──────── Data extracts ────────

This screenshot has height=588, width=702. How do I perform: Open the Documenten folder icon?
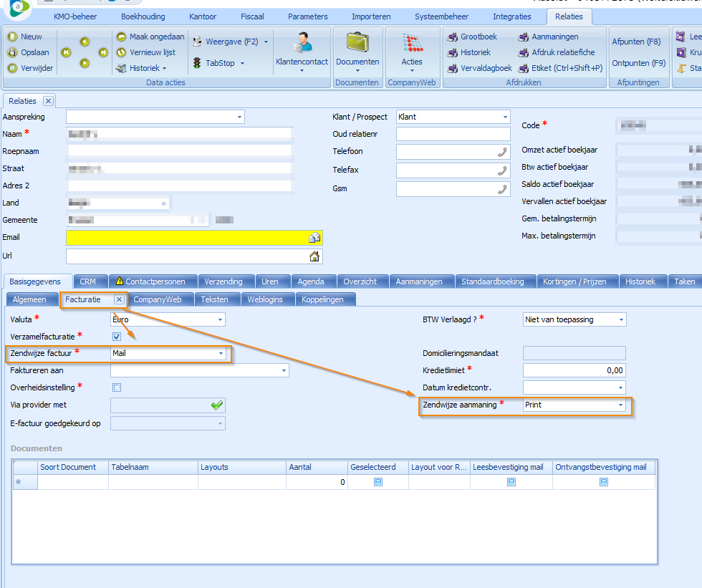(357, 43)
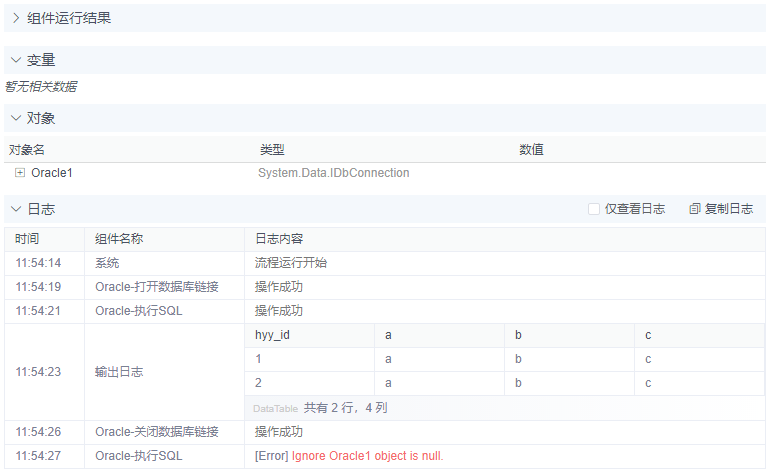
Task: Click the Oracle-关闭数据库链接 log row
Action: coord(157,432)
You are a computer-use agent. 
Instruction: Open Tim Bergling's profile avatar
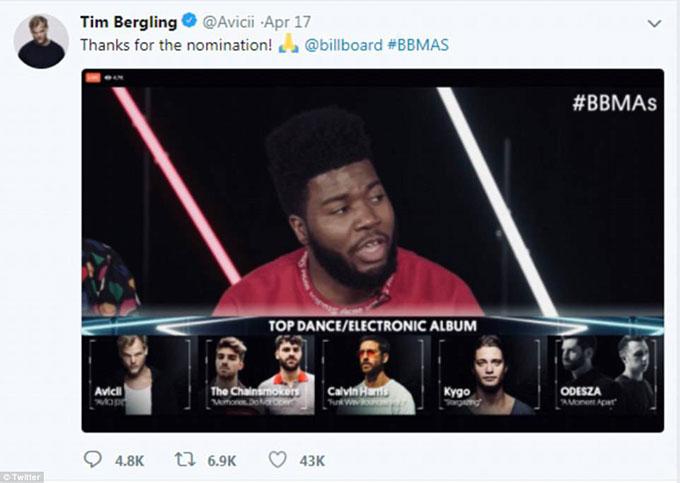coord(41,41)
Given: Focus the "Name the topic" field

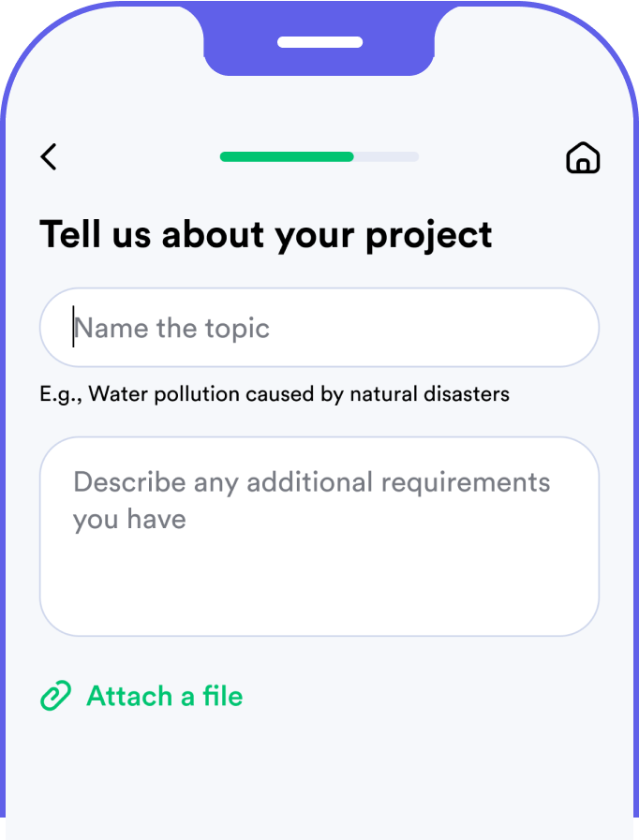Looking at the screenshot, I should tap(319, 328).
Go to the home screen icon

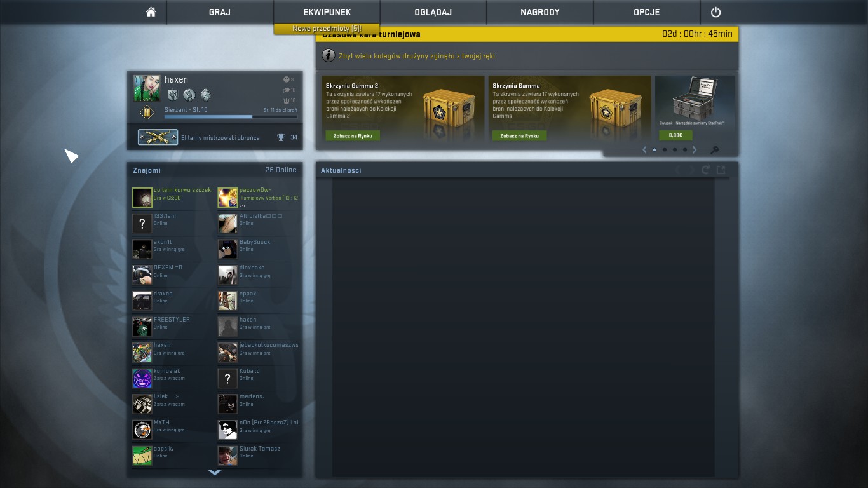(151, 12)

────────
──────── Data extracts ────────

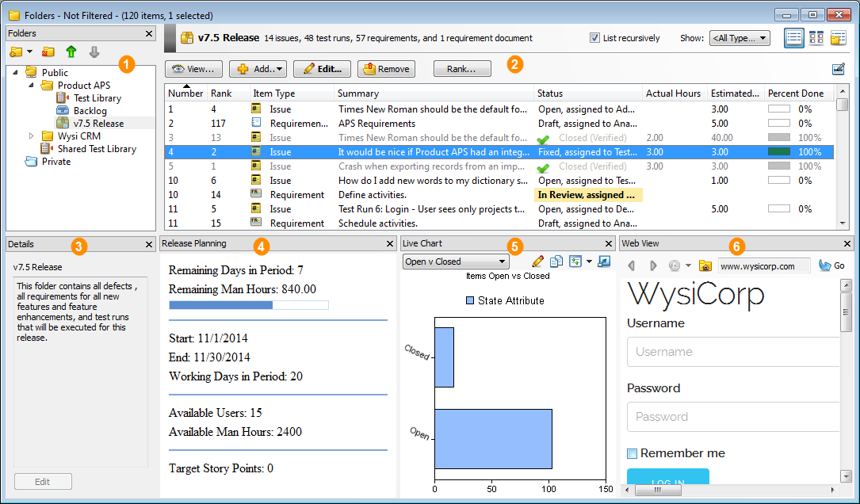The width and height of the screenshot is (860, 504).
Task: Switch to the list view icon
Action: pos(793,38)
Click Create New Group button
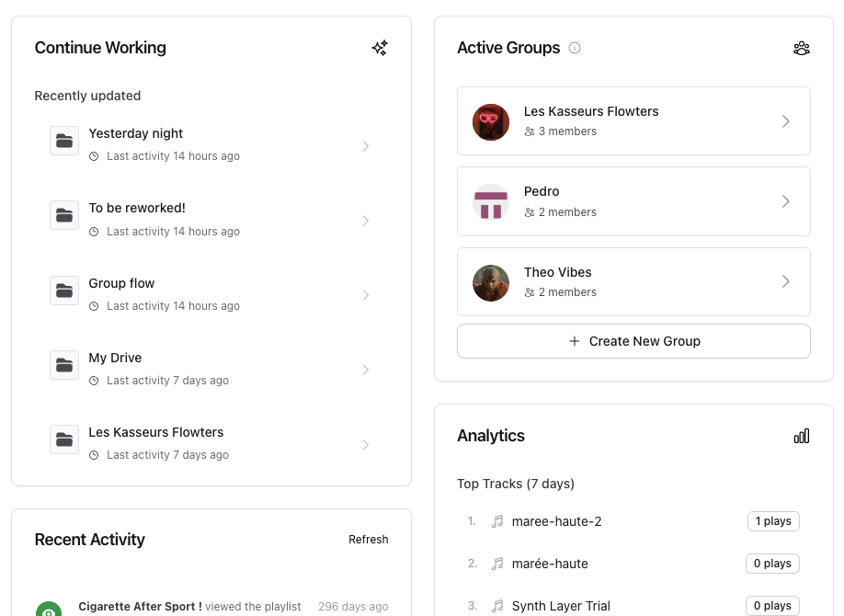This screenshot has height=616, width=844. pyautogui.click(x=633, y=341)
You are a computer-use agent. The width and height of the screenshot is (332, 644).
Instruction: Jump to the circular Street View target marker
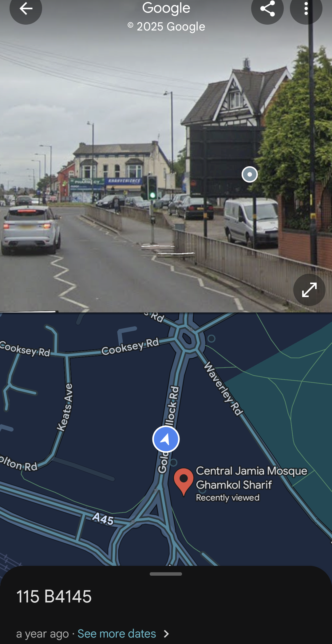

────────

Wherever the string "computer" appears in the entries above, return the line it appears on.

### Response
You are a computer-use agent. 
You are a computer-use agent. The width and height of the screenshot is (332, 644).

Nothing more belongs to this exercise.